How do we get to efficiency?

There are two ways to get there. And this might actually be quite surprising.

First, I give all the pollution rights to the farmer. The farmer may pollute as much as is in the farmer’s interest. In that case the farmer chooses point \(B\). How will the fishery react? The fishery will be better off at \(Q^{eff}\). It might be in the fisheries interest to coax the farmer to move to point \(E\).

Moving from point \(B\) to point \(E\) entails a loss to the farmer and a gain to the fishery.

The loss to the farmer is the area of the triangle \(Q^{eff}BE\).

The gain to the fishery is the area of the trapezoid \(Q^{eff}BFE\).

The gain to the fishery is bigger than the loss to the farmer.

Surely the fishery can make an offer to the farmer for a payment that is smaller than the fisheries gain and larger than the farmer’s loss.

This is like bargaining over how to split \(\$100\) between two people.

There is one fundamental difference: When two people have to split \(\$100\), they know the size of the pie is \(\$100\). The farmer is unlikely to know the cost imposed on the fishery. And the fishery is unlikely to know the benefits of the farmer. The two will have no idea how big their joint surplus really is. That can make things complicated.

Imagine you are bargaining with someone else about how to split an amount of money, but you think it is \(\$10\),000 and the other person thinks it is \(\$15,000\).

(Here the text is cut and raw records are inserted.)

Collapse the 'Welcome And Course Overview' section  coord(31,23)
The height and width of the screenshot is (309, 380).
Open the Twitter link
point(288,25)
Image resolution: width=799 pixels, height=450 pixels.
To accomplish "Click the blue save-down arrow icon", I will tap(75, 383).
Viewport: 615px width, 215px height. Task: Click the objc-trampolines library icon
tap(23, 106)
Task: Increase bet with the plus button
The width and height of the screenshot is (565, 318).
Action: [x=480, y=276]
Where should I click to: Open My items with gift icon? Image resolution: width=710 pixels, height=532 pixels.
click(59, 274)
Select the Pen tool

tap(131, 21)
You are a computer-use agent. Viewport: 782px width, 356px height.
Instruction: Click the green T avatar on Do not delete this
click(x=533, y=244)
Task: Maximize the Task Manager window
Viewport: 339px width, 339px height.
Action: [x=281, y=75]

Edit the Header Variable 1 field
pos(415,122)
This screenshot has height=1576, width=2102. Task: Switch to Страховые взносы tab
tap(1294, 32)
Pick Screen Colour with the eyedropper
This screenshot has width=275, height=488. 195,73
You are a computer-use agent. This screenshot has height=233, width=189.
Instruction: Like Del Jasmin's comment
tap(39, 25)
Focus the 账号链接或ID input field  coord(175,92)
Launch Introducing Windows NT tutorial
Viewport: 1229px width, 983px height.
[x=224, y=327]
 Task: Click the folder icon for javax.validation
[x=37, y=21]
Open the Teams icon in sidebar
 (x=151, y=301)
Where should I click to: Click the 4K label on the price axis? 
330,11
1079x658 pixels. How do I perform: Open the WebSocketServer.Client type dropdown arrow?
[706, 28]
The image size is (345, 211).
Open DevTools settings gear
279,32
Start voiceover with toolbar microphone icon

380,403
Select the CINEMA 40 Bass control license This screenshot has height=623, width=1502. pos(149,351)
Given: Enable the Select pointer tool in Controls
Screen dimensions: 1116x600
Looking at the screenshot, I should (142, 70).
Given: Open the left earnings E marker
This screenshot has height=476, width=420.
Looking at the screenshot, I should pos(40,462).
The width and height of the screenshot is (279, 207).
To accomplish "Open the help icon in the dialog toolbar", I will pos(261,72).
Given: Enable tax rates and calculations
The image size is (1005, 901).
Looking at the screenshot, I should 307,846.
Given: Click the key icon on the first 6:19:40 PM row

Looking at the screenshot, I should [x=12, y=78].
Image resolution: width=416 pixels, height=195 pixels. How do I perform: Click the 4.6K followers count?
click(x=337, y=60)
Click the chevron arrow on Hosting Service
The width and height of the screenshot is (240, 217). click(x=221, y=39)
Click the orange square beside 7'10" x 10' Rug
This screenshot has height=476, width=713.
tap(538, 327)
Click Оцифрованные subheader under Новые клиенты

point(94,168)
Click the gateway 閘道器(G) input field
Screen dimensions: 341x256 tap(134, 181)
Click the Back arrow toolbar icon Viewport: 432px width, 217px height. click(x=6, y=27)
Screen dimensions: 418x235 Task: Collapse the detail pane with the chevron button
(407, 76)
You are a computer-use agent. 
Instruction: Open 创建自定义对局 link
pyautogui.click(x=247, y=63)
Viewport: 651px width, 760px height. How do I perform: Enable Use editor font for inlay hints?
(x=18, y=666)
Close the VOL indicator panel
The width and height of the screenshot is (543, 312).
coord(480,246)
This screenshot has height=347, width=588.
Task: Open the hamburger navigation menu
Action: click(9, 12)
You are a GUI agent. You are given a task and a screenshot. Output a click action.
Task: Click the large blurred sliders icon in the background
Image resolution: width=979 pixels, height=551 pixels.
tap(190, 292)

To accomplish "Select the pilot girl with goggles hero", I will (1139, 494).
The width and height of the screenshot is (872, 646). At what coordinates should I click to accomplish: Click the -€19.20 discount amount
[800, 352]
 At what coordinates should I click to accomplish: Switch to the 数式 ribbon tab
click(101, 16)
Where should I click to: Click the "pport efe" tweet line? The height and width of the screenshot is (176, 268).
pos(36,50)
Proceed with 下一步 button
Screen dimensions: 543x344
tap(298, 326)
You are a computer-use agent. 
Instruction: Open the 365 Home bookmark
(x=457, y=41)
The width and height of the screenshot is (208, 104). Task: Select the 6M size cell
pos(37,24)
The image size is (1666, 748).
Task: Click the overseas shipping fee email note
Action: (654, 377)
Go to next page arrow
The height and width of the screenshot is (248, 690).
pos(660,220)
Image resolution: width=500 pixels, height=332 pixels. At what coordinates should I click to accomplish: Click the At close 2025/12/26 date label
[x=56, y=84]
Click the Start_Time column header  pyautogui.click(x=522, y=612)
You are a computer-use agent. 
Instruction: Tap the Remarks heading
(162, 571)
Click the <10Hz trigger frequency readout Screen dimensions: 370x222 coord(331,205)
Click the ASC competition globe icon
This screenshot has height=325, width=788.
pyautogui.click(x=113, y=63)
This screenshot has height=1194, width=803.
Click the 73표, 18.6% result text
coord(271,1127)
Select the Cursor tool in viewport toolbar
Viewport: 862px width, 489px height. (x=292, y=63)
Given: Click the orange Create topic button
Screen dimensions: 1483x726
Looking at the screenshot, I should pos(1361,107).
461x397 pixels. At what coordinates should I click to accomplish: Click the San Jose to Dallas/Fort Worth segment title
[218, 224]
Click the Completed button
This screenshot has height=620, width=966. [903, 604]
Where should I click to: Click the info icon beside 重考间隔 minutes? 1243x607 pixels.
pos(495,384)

Instead of assigning property rights to the farmer, we could assign them to the fishery. The fishery would of course choose zero pollution. That is at point \(C\). In this case also, bargaining can get us to the efficient outcome. Getting from \(C\) to \(E\) is a loss to the fishery, but a gain to the farmer. The gain to the farmer is bigger than the loss to the fishery. The farmer can make an offer to the fishery and both will be at point \(E\).

8.5 Numerical Problems

  1. Demand is given by P = 40 – Q. Supply is given by P = Q. The marginal external cost is given by 10.

    A. Calculate the competitive equilibrium price and quantity.
    B. Calculate the efficient price and quantity.
    C. Calculate the deadweight loss of the externality.
    D. Now imagine there is a per unit tax imposed on firms of 6. Calculate the competitive equilibrium price and quantity with this tax.
    E. Calculate the deadweight loss of the externality with the tax.

  2. Demand is given by P = 10 -Q. Supply is given by P = Q. The marginal external benefit is given by 2.

    A. Calculate the competitive equilibrium price and quantity.
    B. Calculate the efficient price and quantity.
    C. Calculate the deadweight loss of the externality.
    D. How large would a per unit subsidy to the firms have to be so that the equilibrium price and quantity with the tax is efficient. Show your analysis.

  3. Imagine a situation of two producers like the farmer and the fishery. The farmer’s marginal benefit is given by MB = 20 – 2Q. The fishery’s marginal cost of the farmer’s action is given by MC = 15-Q.

    A. Calculate the efficient point.
    B. Assume all pollution rights are assigned to the farmer. Calculate the farmer’s best point. Calculate the fishery’s gain if they would move from the farmer’s best point to the efficient point. Calculate the farmer’s loss if they were to move from the farmer’s best point to the efficient point. Would it be in the best interest of the fishery to make a payment to the farmer to move to the efficient point? Would it be in the best interest of the farmer to accept it?
    C. Repeat part b assuming the pollution rights are all assigned to the fishery.

  4. Imagine a situation of two producers like the farmer and the fishery. The farmer’s marginal benefit is given by MB = 20 – 2Q. The fishery’s marginal cost is given by MC = 10 – Q.

    A. Calculate the efficient level of Q.
    B. What kind of policy do you think is required to get to the efficient point in this situation.

  5. Imagine a situation of two producers like the farmer and the fishery. The farmer’s marginal benefit is given by MB = 10 – ½ Q. The fishery’s marginal cost is given by MC = 12 – Q.

    A. Calculate the efficient level of Q. Hint: Some of you might consider this a bit of a trick question.
    B. Repeat part a but assume that MC = 15 – Q.
    C. What are the interpretations of the answers in parts a and b?